「貴也、なんて書く?」
「まだそこまでいってねーし。」
うーん、なんて書こう…。
「突然ですが、から始めればいいかな。」
「いいんじゃね?
こういうのはお互いの言葉で書かなきゃ意味ねーだろ。」
「確かに。」
私は続きを書いた。
"突然ですが、この度同じ事務所の
松野貴也くんとお付き合いしてることをご報告させていただきます。"
……………変?ま、いっか。
「貴也って呼び捨てでかいてもいいのかな。」
「いいんじゃね。」
もう、適当だなー…。
"貴也とはずっと友人として仲良くしていましたが、片想いの末、気持ちが通じ合い、お付き合いをスタートすることが出来ました。

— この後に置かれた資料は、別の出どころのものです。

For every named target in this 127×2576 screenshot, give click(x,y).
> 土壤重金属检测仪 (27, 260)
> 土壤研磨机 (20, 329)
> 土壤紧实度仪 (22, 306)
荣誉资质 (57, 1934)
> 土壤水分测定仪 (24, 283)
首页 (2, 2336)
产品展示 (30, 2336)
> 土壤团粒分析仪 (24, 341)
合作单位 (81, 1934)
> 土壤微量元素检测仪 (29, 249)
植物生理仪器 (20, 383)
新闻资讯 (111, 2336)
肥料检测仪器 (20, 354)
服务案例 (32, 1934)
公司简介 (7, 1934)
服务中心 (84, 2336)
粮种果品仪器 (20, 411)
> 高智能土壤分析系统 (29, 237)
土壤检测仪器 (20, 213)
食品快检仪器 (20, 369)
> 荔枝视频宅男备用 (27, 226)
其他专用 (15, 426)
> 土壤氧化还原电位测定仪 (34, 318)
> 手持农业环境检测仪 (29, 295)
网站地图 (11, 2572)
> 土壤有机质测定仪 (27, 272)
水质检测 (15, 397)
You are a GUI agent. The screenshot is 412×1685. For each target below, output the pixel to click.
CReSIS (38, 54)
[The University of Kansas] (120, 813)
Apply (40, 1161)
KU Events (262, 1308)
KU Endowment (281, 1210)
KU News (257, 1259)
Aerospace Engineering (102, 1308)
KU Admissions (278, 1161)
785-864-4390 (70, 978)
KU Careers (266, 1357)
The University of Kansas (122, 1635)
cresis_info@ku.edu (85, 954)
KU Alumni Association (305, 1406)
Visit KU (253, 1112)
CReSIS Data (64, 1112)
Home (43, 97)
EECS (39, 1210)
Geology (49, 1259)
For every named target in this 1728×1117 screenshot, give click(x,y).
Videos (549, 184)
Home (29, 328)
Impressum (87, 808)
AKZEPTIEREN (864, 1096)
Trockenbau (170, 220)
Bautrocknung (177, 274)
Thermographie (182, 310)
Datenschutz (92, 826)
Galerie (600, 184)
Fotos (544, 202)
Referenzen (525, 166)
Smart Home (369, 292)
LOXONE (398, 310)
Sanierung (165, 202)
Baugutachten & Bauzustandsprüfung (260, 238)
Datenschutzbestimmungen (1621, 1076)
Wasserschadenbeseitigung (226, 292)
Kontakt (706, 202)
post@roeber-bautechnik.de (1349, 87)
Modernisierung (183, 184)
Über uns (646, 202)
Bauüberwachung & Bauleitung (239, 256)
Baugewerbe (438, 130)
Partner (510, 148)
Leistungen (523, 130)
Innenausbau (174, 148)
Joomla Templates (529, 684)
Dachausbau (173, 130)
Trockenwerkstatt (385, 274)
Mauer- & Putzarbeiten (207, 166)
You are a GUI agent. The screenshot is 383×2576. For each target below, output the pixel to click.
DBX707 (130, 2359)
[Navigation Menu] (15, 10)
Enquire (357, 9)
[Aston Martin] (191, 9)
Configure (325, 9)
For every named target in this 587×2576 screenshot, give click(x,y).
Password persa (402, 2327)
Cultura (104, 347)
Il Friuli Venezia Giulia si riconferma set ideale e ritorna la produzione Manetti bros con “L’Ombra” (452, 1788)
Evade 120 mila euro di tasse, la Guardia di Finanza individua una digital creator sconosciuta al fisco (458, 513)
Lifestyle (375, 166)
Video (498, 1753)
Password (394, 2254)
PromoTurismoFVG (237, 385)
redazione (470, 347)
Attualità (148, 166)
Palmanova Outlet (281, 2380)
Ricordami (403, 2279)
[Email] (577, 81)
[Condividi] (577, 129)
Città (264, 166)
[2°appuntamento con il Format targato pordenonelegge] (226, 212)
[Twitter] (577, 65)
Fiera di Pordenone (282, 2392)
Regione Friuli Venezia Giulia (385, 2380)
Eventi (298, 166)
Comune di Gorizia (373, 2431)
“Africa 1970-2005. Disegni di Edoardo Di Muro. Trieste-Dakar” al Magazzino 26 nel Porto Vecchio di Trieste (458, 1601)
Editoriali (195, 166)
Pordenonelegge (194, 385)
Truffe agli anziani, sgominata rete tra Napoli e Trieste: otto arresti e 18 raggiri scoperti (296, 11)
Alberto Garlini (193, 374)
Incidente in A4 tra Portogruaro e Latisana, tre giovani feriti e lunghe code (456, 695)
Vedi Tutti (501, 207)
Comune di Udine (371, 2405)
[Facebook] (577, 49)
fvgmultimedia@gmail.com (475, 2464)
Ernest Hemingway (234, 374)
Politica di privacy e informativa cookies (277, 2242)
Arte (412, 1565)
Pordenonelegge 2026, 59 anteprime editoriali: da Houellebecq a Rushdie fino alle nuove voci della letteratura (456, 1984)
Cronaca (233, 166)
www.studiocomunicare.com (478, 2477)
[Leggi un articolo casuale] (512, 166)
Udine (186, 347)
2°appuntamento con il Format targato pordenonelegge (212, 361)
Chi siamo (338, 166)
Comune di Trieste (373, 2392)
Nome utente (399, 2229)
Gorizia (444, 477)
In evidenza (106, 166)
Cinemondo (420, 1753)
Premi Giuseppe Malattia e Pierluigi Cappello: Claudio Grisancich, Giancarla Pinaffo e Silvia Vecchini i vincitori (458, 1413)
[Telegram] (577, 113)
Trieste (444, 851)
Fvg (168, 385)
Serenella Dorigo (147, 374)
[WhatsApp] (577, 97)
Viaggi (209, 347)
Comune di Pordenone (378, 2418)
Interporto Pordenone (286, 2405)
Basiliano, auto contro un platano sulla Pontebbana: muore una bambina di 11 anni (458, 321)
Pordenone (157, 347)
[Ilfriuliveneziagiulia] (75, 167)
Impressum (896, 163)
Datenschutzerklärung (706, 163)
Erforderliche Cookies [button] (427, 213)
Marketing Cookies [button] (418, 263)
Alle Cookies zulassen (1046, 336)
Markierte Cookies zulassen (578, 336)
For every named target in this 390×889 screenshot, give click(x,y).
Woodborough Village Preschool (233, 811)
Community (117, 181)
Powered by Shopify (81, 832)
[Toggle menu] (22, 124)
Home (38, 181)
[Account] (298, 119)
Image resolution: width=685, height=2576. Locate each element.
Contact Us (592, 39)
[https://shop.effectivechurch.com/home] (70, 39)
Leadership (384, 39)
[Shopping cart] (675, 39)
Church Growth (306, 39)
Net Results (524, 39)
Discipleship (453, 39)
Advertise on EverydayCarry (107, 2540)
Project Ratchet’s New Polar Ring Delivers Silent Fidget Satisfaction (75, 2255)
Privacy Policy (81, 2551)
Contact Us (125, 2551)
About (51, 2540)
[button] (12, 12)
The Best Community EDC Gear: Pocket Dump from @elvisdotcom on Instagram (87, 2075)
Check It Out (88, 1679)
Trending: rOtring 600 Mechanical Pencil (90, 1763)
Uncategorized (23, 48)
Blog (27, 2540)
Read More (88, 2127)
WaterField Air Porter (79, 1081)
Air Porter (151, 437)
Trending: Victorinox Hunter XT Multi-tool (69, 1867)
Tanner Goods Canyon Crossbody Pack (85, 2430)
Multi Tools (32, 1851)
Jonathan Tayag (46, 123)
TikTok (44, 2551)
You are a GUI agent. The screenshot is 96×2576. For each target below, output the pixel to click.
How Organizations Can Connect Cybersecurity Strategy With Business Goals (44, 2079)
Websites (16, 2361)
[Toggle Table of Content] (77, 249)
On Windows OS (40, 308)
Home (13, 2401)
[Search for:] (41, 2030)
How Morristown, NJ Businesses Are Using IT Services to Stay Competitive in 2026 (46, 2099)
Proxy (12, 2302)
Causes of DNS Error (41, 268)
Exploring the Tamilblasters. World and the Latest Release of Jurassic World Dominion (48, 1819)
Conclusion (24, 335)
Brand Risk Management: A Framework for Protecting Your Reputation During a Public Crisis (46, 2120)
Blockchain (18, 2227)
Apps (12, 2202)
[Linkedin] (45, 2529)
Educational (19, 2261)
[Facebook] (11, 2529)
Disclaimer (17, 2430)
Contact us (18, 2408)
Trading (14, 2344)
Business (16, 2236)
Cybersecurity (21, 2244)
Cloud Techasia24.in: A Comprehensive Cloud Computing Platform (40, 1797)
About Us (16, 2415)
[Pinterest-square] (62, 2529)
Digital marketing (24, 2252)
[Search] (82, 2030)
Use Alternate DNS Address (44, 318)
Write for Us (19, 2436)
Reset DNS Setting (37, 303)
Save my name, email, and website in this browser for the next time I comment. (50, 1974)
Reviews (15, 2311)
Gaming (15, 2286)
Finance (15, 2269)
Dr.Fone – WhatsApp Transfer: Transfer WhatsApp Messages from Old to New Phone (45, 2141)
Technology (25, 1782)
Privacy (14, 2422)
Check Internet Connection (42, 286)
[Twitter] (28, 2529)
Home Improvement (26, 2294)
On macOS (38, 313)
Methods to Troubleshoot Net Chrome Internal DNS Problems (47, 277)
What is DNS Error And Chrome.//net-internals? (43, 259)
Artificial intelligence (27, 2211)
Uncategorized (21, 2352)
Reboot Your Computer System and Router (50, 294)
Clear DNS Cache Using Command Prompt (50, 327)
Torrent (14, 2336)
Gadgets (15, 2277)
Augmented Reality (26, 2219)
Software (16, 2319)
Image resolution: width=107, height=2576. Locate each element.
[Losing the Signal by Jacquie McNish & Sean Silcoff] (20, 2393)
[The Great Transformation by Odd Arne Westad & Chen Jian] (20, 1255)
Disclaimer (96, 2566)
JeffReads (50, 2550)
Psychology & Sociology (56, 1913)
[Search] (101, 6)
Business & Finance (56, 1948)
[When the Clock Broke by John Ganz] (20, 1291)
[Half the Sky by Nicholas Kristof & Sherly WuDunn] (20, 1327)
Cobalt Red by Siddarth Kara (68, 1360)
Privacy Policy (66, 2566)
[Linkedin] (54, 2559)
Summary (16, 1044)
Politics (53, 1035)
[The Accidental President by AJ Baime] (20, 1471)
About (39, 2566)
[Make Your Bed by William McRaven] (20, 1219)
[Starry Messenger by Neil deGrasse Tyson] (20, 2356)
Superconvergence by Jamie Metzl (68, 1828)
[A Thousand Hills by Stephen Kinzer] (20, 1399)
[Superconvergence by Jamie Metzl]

私たちは学校もクラスも同じで、共通の友人である大谷隼也くんを通じて仲良くなり、このような関係まで発展しました。
まだまだ未熟な私たちですが、暖かく見守っていただけると嬉しいです。
五十嵐美鈴"
よし。
「書けたー。」
「はやっ。」
「貴也まだなの?」
「まだ。」
私はとりあえず画面をしまって
歌詞の続きを考えて
長曽我部さんが出てくるを待った。